It seems that Three Stooges of the mortgage ecosystem, lenders (Curly), Wall Street mortgage underwriters (Moe), and mortgage buyers (Larry) all woke up after a night of drinking and decided never again (well, at least for a few weeks!) ! These Jumbo loans are NOT purchased by the quasi-government agencies Fannie Mae or Freddie Mac whose job it is to purchase loans from lenders so that lenders have the funds to make more loans - a mechanism to facilitate home ownership for average and lower income home buyers. Jumbo loans do not qualify so they must be either held by lenders or sold to investors via wall street. Since Fannie and Freddie have continued to support loans at the low-end while the high-end has lost free market support, Jumbo’s have shut down for the minority and have gotten MUCH more expensive for the majority. Not surprisingly, the Western part of the US, which has the highest home prices and presumably the most Jumbo loans, got hit hardest being down a whopping 20.8% to 82.3 versus 89.9 nationally.

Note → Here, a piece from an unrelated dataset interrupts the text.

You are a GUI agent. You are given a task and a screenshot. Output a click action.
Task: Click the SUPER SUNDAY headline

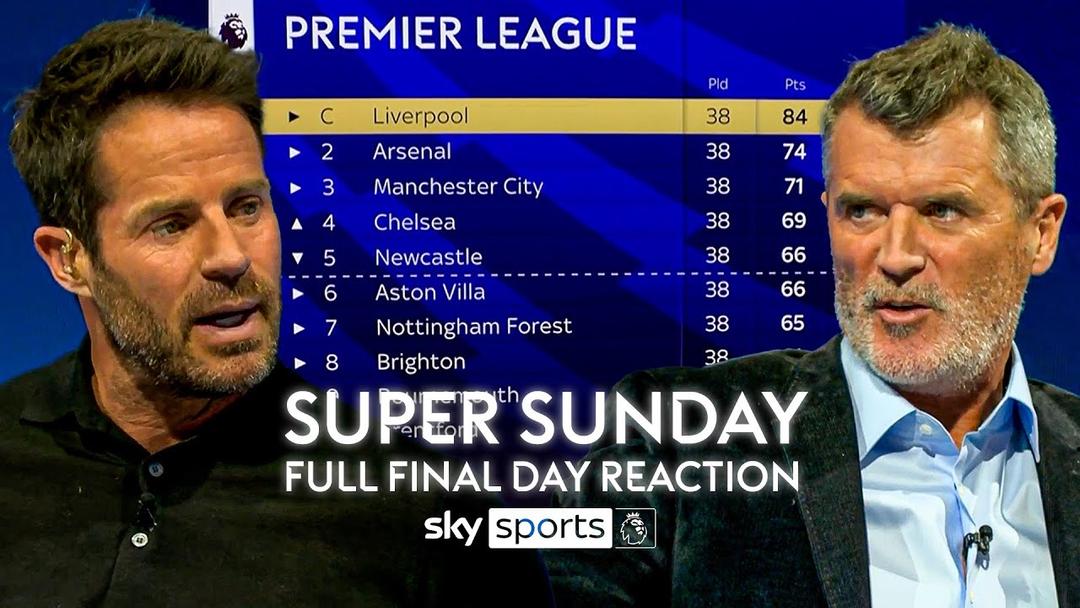[x=546, y=417]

Will this last? No way. This is a temporary disruption as people reorient their perspective to risk. Will the cost of jumbo’s (as a spread to treasury securities) increase? You can bet on it!

False Promises & Lies

Monday, June 11th, 2007

A couple of things I read this weekend are reinforcing something that I have been thinking about the contrasts of old-school business models and (the promise) of new school businesses. I don’t want to quibble about who is “old” and who is “new” but I guess the test is this: “Do you make a truthful promise to your customer?” Take at a look at theses facts, as an example, below:

  • - 50% of sub-prime borrowers could have qualified for prime rates, according to Fannie Mae
  • - “Yield Service Premiums” (kickbacks from lenders to mortgage brokers) are present in 85-90% of sub-prime loans.
  • - US Dept of Housing and Development estimates that 1 in 9 middle income and 1 in 14 upper income families have sub-primes

Are you kidding? As my kids would say “Sheezamageezza!”

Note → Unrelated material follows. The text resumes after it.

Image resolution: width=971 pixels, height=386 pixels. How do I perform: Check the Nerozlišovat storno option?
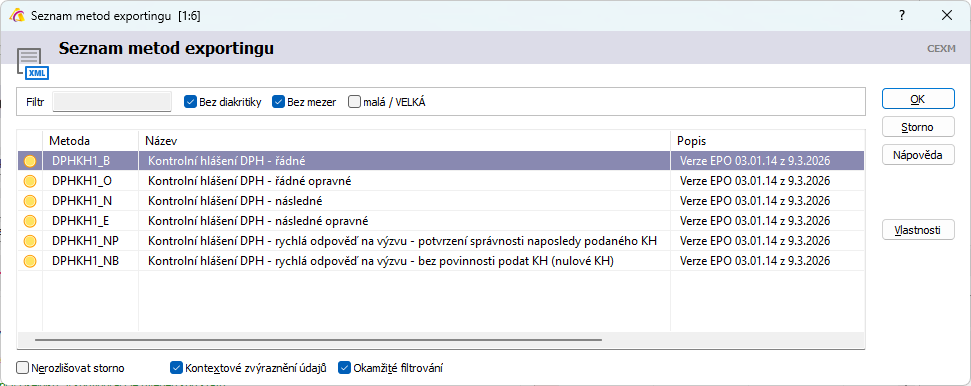[x=23, y=368]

This is old school businesses doing its thing of false promises (of their product or service) and lies (not disclosing dangers or conflicts of interest). Someone posing as an “agent” to a mortgage consumer “advises” that a specific product is “best” and the naive consumer accepts this as fact. Even corroboration with another mortgage broker may not yield substantially better terms because, well, the incentives are the same. The “agent” can sell 6.5% loan and make $3,000 or the 9.5% loan and make $15,000. Easy choice for the “agent”.

The issue is this: consumers are directly or implicitly promised one thing and given another. Bait and switch. Unfortunately, false promises are devastating people everywhere - like in the in sub-prime loan sector. Sadly this isn’t new - this is how business has been done forever and this still happens everyday. Think about all those commercials for processed food claiming to be healthy. This cereal or that snack bar. What do you think when you see this?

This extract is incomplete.